Graduate standing, or consent of instructor

Topics includes: differentiable manifolds, vector fields, transversality, Sard's theorem, examples of differentiable manifolds; orientation, intersection theory, index of vector fields; differential forms, integration, Stokes' theorem, deRham cohomology; Morse functions, Morse lemma, index of critical points.

• (3 lectures) - Basics of smooth manifolds: definitions, atlas, examples, smooth maps, submanifolds, manifolds with boundary (Guillemin Pollack 1.1, 2.1 + Lee Chapter 1)

• (2-3 lectures) - Tangent spaces and derivatives: definitions, examples, chain rule (Guillemin Pollack 1.2)

• (1-2 lectures) - Vector bundles: definitions, tangent bundle, normal bundle, vector fields (Instructor notes, Lee selected portions of Ch 3 and Ch 10)

• (3-4 lectures) - Immersions, Submersions, Regular values: Inverse function, local model for immersion, Implicit function, local model for submersion, regular values preimage theorem and tangent space, Sard’s theorem (omit proof) (Guillemin Pollack 1.3, 1.4)

• (1-2 lectures) Morse theory: Morse’s lemma, genericity of Morse functions (Guillemin Pollack 1.7)

• (3 lectures) Transversality: Definitions, examples, transverse intersection theorem, stability, genericity (skip proof) (Guillemin Pollack 1.5, 1.6, 2.3)

• (3 lectures) Intersection theorem mod 2: definition, invariance, examples, mod 2 degree (Guillemin Pollack 2.4)

• (3-4 lectures) Orientation and oriented intersection: definitions, boundary orientation, preimage orientation, oriented intersection number, invariance, examples, degree (Guillemin Pollack 3.2, 3.3)

• (if time) Index of zeros of a vector field, Euler characteristic, Poincare-Hopf (Guillemin Pollack 3.5)

• (4 lectures) Differential forms: definitions, wedge product, exterior derivative, pull-back, integration, change of variables, de Rham cohomology (Guillemin Pollack 4.2, 4.3, 4.4, 4.5, 4.6)

• (1-2 lectures) Stokes’ theorem: orientation, statement and proof of theorem, applications (Guillemin Pollack 4.7)

If pacing absolutely requires further cuts to the syllabus, reduce time spent on oriented intersection theory, and skip to differential forms.

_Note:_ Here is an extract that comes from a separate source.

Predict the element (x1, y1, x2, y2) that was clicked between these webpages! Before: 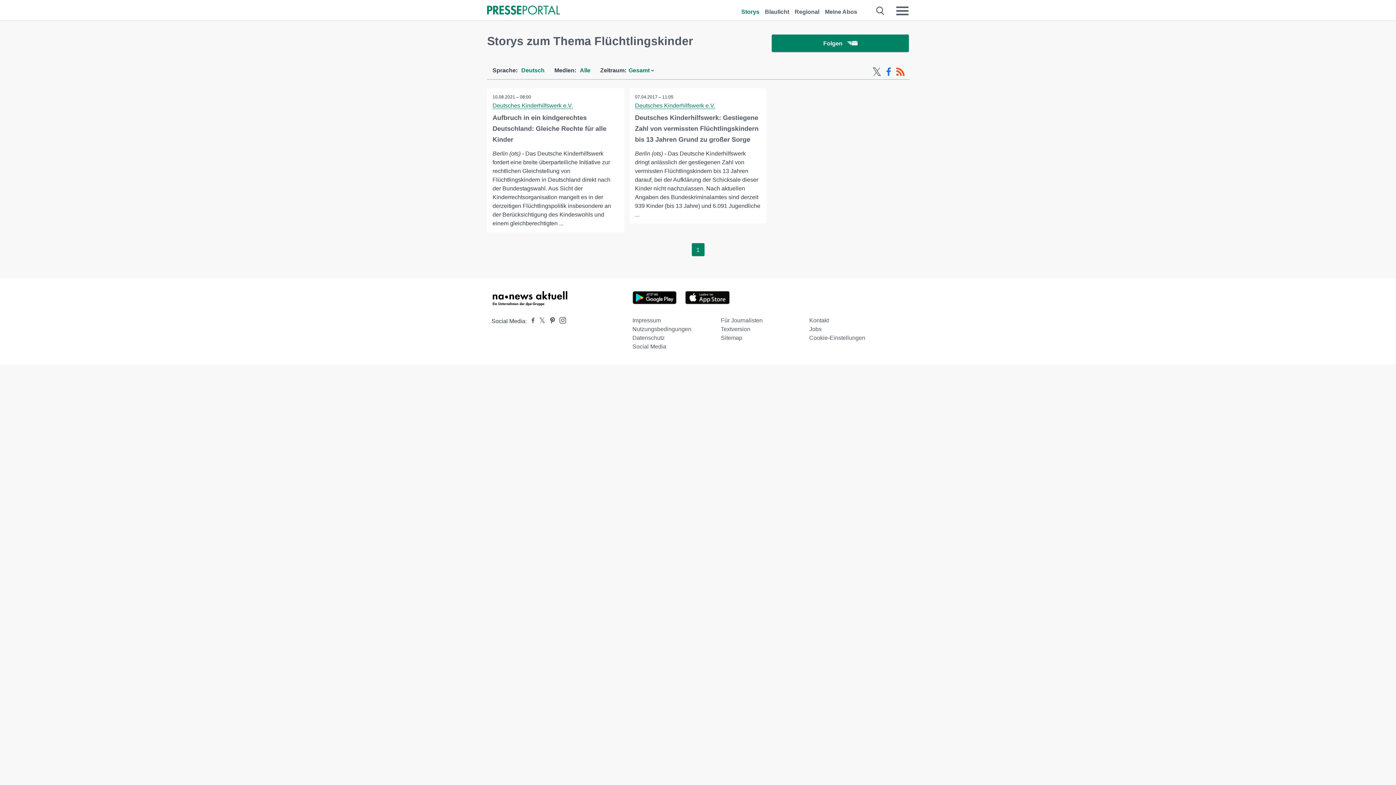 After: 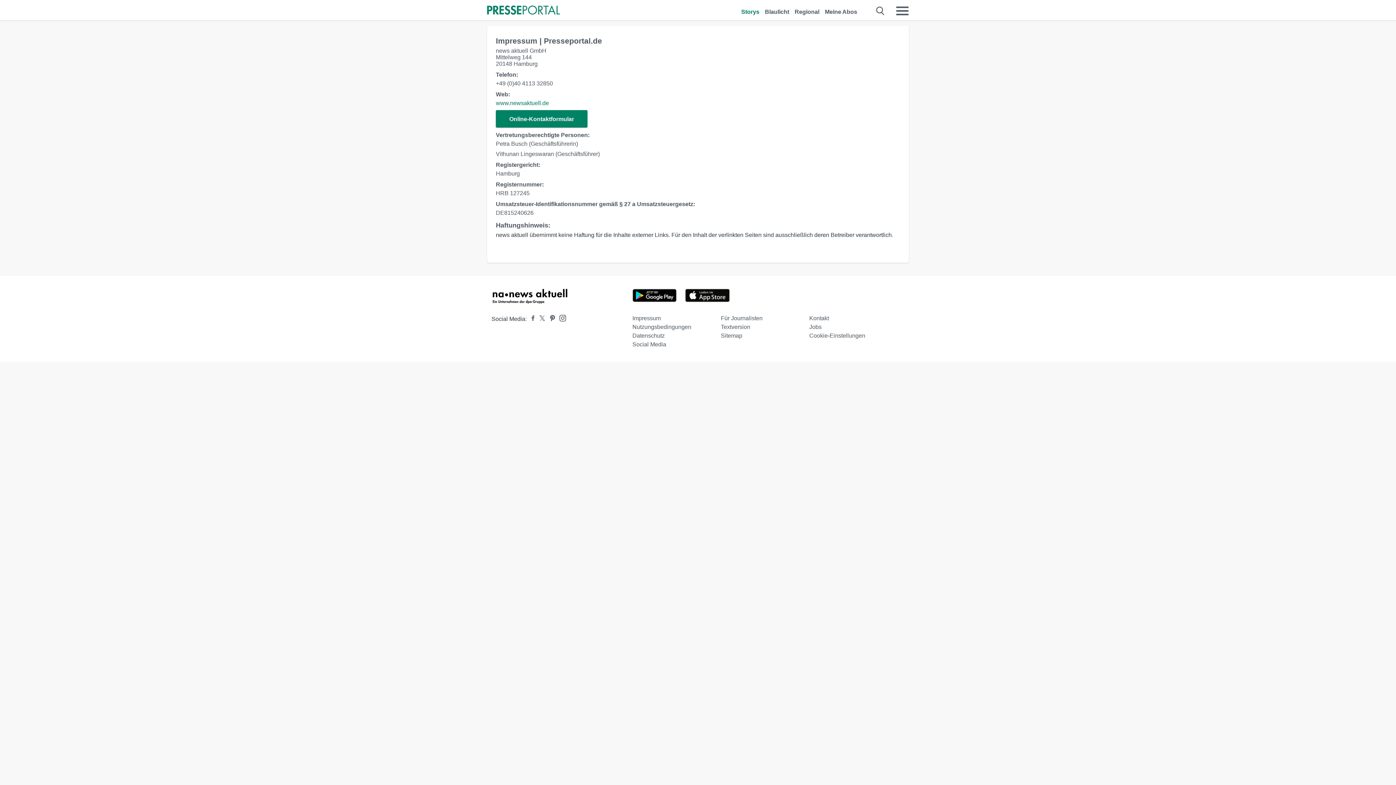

Most of the material should come up in lectures, supplemented with problem sets, but selected portions of the material may also may be taught solely through guided problem sets. If time allows, lectures can add more about vector fields, fixed point theory, other applications of intersection theory (mod 2 or oriented), or other applications of differential forms such as Gauss-Bonnet.